After absinthe, sake-tinis and soy-based vodkas, what's the next big thing in spirits going to be? Quite possibly tequila—but not the paint-stripping firewater that gave you no end of college hangovers. Instead, look for upmarket tequilas better suited to sophisticated, postprandial sipping rather than dilution with margarita mix. There's certainly a renewed consumer interest in premium brands of the spirit. According to the Distilled Spirits Council in the U.S., sales by volume of premium tequila jumped by a total of over 50% in 2003 and 2004—a trend some attribute to increased acceptance of, and appreciation for, Hispanic and Mexican cultures among Stateside consumers.

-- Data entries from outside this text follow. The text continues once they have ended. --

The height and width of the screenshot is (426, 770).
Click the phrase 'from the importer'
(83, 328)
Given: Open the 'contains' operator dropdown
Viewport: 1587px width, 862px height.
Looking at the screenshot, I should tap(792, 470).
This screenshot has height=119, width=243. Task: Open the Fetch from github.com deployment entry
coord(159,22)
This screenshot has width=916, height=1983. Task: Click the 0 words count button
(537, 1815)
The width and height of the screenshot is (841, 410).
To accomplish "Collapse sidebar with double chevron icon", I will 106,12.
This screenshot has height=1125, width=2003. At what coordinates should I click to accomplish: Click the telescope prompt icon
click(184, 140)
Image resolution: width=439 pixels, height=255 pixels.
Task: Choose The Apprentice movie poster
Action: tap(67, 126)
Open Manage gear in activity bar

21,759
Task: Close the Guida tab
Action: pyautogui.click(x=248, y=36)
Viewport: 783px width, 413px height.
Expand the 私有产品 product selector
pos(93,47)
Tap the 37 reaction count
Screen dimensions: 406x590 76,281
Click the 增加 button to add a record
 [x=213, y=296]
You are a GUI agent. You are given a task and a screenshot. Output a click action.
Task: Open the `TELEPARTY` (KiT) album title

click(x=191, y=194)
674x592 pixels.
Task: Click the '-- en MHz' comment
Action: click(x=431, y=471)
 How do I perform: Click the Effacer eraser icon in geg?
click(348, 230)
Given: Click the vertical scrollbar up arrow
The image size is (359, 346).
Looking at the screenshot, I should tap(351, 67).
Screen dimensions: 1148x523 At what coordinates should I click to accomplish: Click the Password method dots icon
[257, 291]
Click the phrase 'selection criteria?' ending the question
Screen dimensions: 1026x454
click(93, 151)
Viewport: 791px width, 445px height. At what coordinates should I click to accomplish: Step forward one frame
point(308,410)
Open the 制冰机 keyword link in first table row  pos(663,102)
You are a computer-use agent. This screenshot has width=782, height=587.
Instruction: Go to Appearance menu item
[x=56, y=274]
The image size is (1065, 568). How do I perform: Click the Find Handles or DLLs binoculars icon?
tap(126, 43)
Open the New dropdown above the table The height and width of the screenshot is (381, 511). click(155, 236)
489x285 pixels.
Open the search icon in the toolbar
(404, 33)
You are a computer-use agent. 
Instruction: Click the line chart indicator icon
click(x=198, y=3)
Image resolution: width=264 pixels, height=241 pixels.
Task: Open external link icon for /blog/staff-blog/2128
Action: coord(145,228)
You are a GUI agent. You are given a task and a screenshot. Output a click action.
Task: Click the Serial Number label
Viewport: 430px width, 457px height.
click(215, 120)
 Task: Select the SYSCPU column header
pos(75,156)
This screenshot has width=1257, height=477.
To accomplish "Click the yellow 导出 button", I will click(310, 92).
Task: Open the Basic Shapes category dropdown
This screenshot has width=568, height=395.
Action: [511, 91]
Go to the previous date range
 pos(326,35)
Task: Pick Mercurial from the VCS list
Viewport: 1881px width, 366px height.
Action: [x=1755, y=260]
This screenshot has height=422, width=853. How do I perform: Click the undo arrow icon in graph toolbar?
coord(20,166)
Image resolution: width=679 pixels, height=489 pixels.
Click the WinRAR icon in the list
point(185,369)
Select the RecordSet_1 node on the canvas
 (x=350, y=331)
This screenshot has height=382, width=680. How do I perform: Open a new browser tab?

For the uninitiated, proper tequila is the liquor of the blue agave plant, which, contrary to popular belief, is not a cactus but a lily (and strictly speaking, spirits made from other kinds of agave are not tequila at all, but mezcal). Much like whiskey or wine, tequila has its own system of classifications. Tequila that has been aged for two months is known as reposado
; if it spends more than a year in the barrel, it's classified as añejo
. The other popular designation—gold—refers to tequila that is flavored with caramel. One of the hottest new brands on the market, XXX Siglo Treinta, is a gold. If that's not to your taste, try El Diamante del Cielo, a rather new and fashionable white tequila. And this time, you can pass on the salt and lemon.